Life started normally in the summer capital, Srinagar and all other major towns of the Valley on Monday as people thronged markets, banks and workplaces. Law enforcing agencies, though, were alert and on their toes.
Educational institutions opened normally, as scores of school buses carrying children started dotting the roads in the morning. Parents eagerly waited at bus stops to see their children off to school.
Interestingly, to make up for the time lost because of the disturbed law and order situation over the last one month, some private schools have decided to keep their institutions open on Sundays too.
Even markets which usually remain closed on Sundays, remained open on March 17.
Authorities, however, have little reason for complacency. Separatists have been issuing schedules of protests on a weekly basis, asking people to observe shutdowns.
The calendar of protests is issued by the United Coordination Committee of various separatist groups called the Muttahida Majlis-e-Mushawarat (MMM).
A marked difference, however, between the protests of 2010 and now, is that the shutdown calls these days are restricted to just one day a week.

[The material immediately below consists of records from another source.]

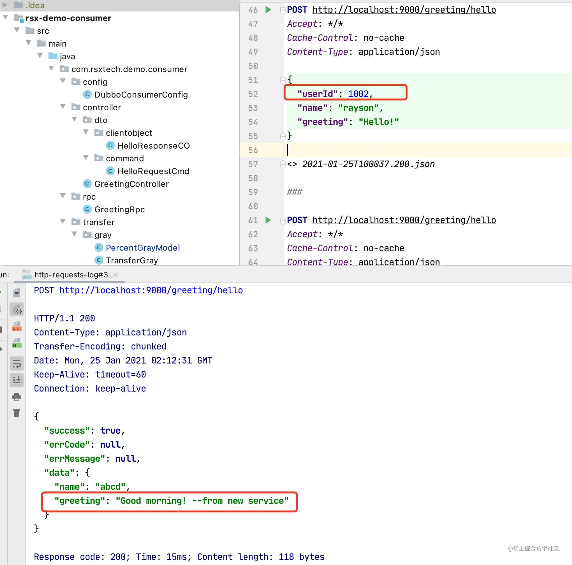Click the print icon in run panel
The image size is (572, 565).
tap(17, 397)
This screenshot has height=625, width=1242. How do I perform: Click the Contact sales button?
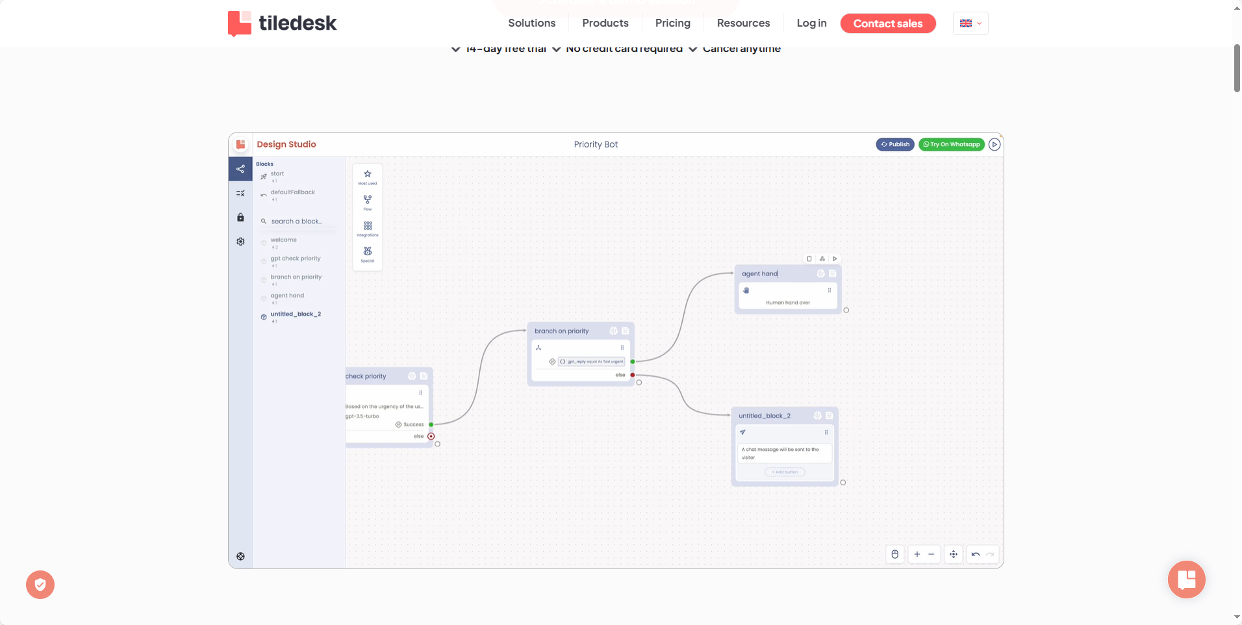coord(887,23)
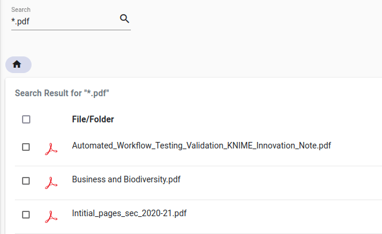
Task: Tick the Intitial_pages_sec_2020-21.pdf checkbox
Action: click(x=26, y=214)
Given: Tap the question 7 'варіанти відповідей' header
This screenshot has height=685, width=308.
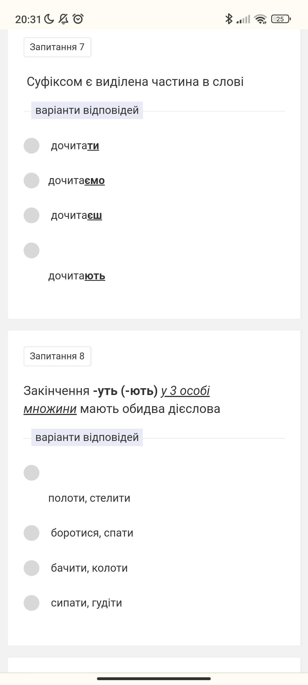Looking at the screenshot, I should [x=87, y=110].
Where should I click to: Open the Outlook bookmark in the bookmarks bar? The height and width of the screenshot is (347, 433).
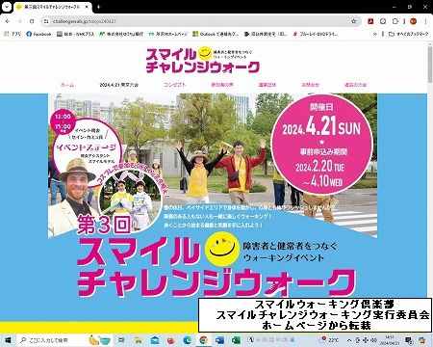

In 2010, continuous and uninterrupted shutdowns during the summer months had generated a backlash among the people. Despite stone-pelting incidents and the threat of being caught in clashes between security forces and unruly mobs wielding stones, parents chose to send their children to schools and colleges this time.
In the wake of Afzal Guru’s hanging on February 9, separatist groups have launched a campaign to mount pressure on the government for returning the mortal remains of Guru to his family in Kashmir. Guru was buried in Tihar Central Jail.